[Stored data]
_ _ _ _

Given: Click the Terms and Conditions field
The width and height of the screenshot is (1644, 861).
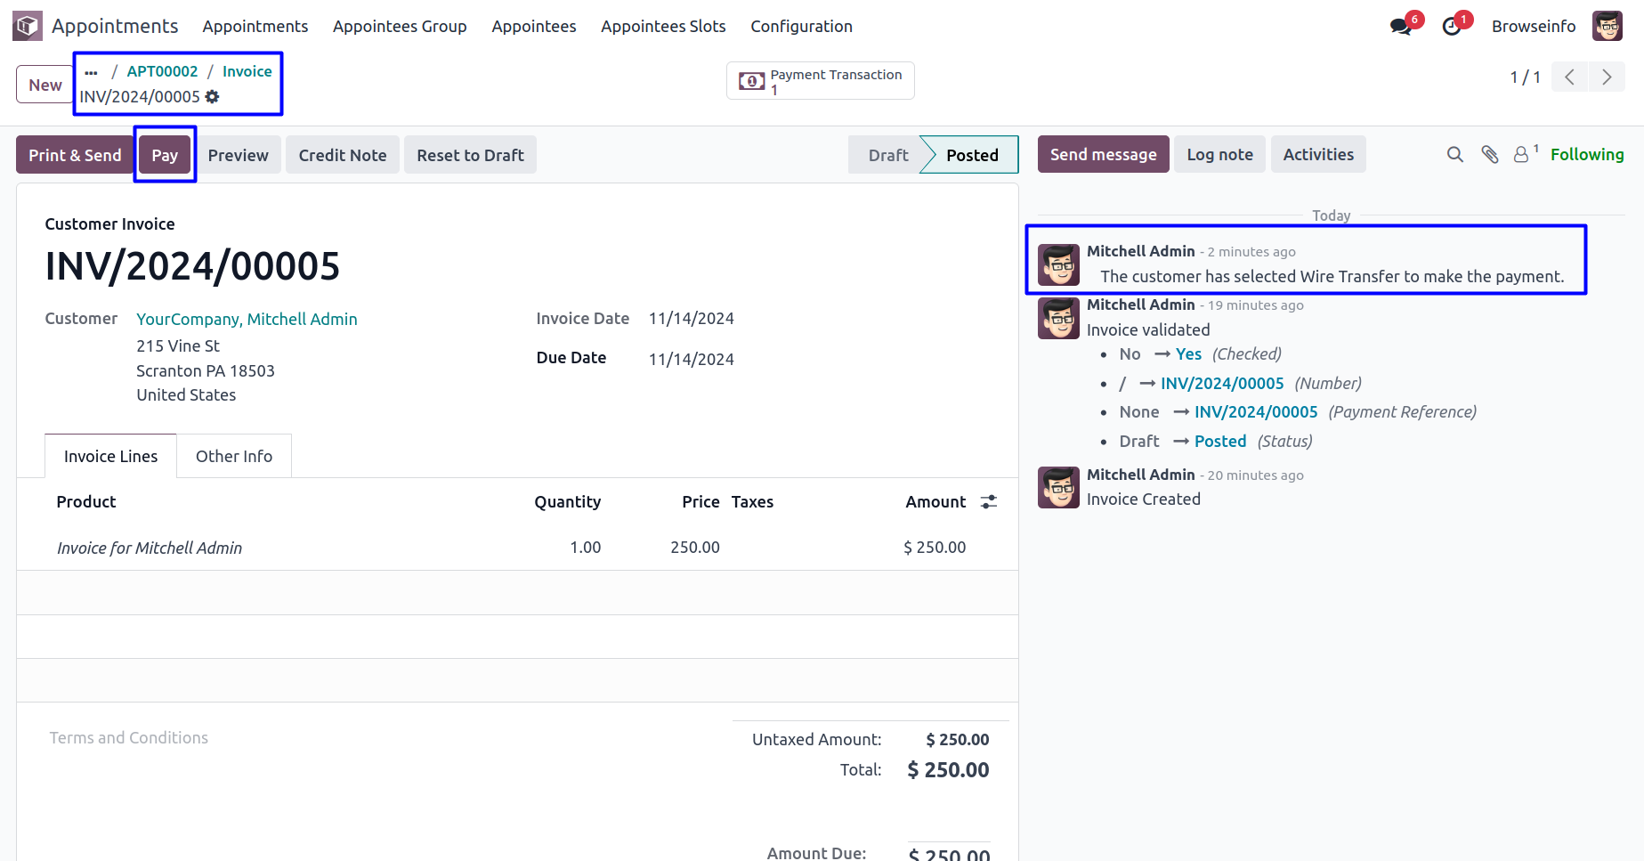Looking at the screenshot, I should [129, 738].
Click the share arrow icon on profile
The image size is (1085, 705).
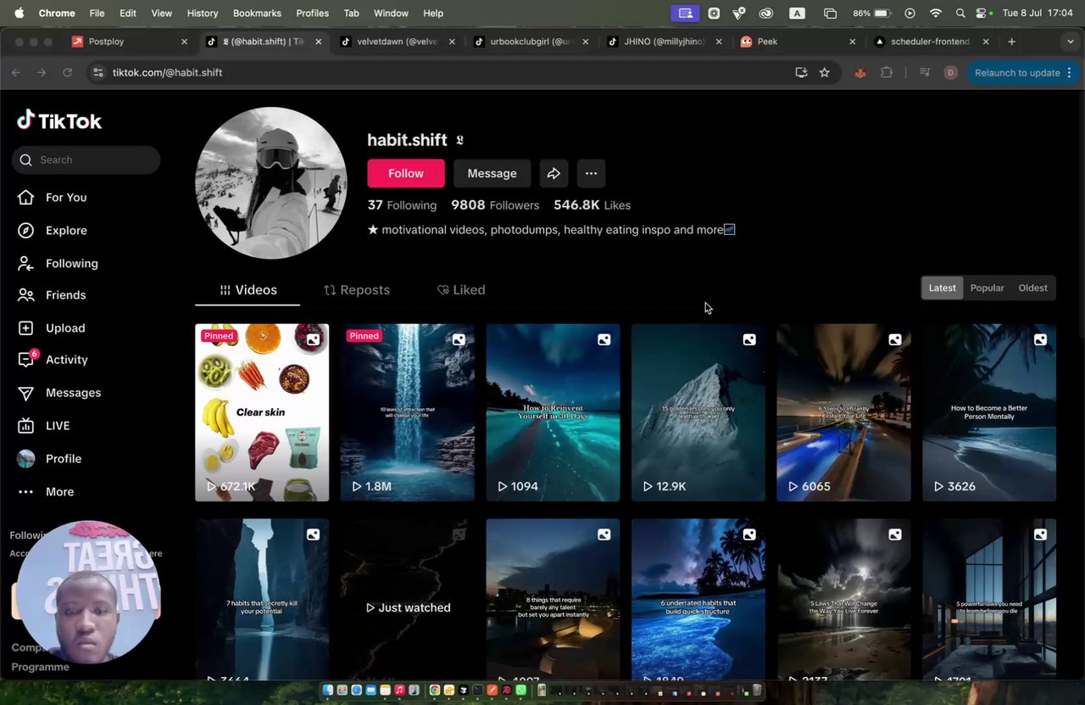[554, 173]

_ _ _ _

**YOUR TASK:** Copy out the records exactly; the pictures stay behind.

**THE COMPLETED TASK:**
Given: Click the Terms and Conditions field
The width and height of the screenshot is (1644, 861).
Looking at the screenshot, I should [129, 738].
Click the share arrow icon on profile
The image size is (1085, 705).
[554, 173]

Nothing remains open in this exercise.